Niezbity z tropu i wciąż głęboko ufający w szwajcarski Ordnung wkroczyłem w wąskie uliczki Bazylki, nawet specjalnie się nie dziwiąc, że mój pracodawca mógł się pomylić. Każdemu wszak się zdarza. I już. Wtedy to zza rogu najpierw wyleciał potężny wietrzny podmuch, a zaraz za nim ulewa... Szybkom wyciągnął parasolkę (przezorny zawsze ubezpieczony), znalezioną podczas sprzątania wagonów i dziarsko azymutowałem pod wiatr i strugi do drugiego -amtu.

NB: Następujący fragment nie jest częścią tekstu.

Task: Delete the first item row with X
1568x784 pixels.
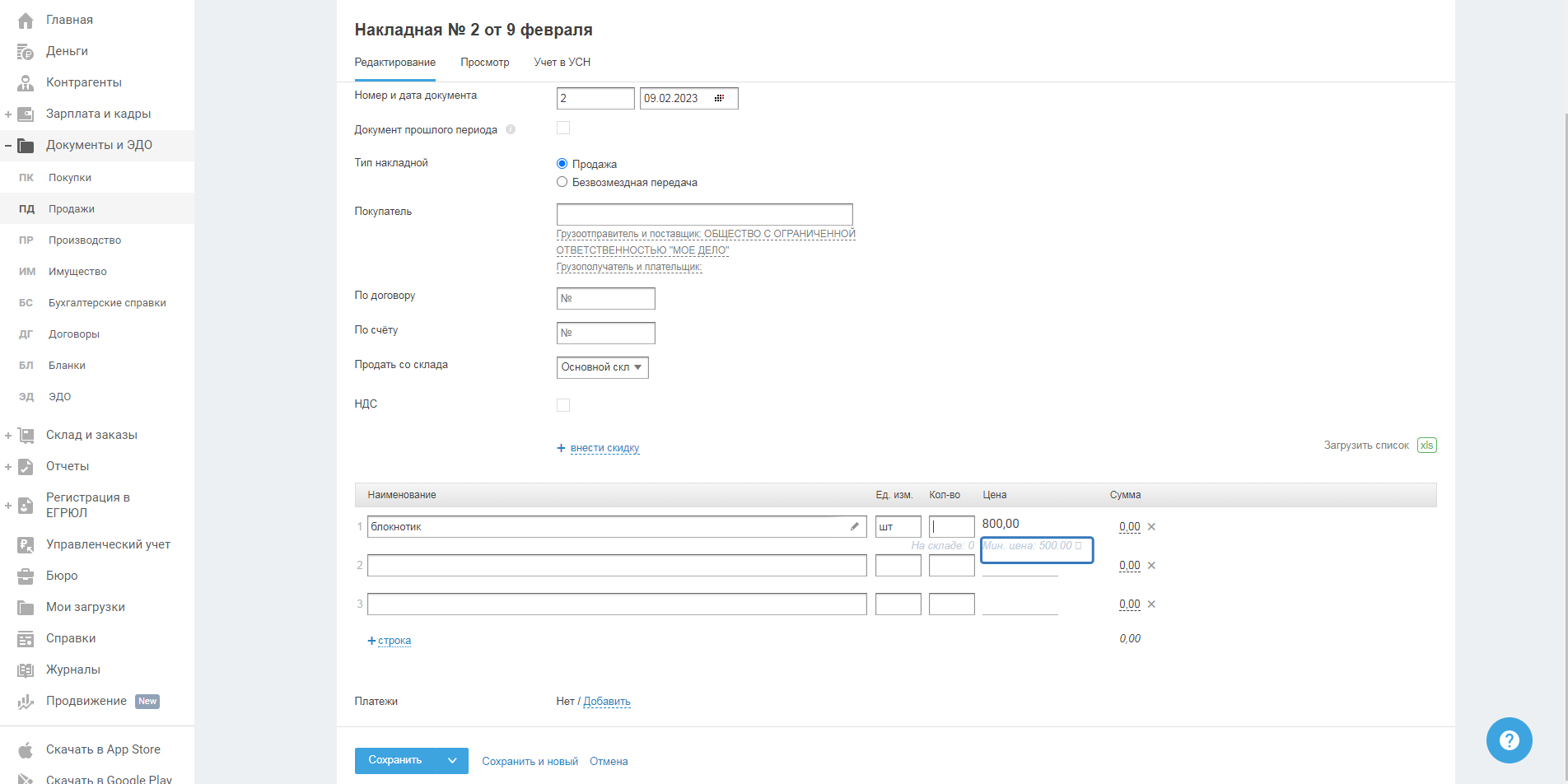Action: [x=1151, y=527]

Po drodze w witrynie czekoladowego sklepu oprócz czekolady, wywołującej u mnie zapewne bardziej obfity niż u psów Pawłowa ślinotok, zobaczyłem własne odbicie. Mimo zaplucia wciąż byłem bardziej podobny do siebie niż do karalucha. Otarłszy paszczę z czekoladowego pożądania, wkroczyłem do dość szkaradnego z zewnątrz, ale w środku całkiem przyjaznego budynku Urzędu Miasta.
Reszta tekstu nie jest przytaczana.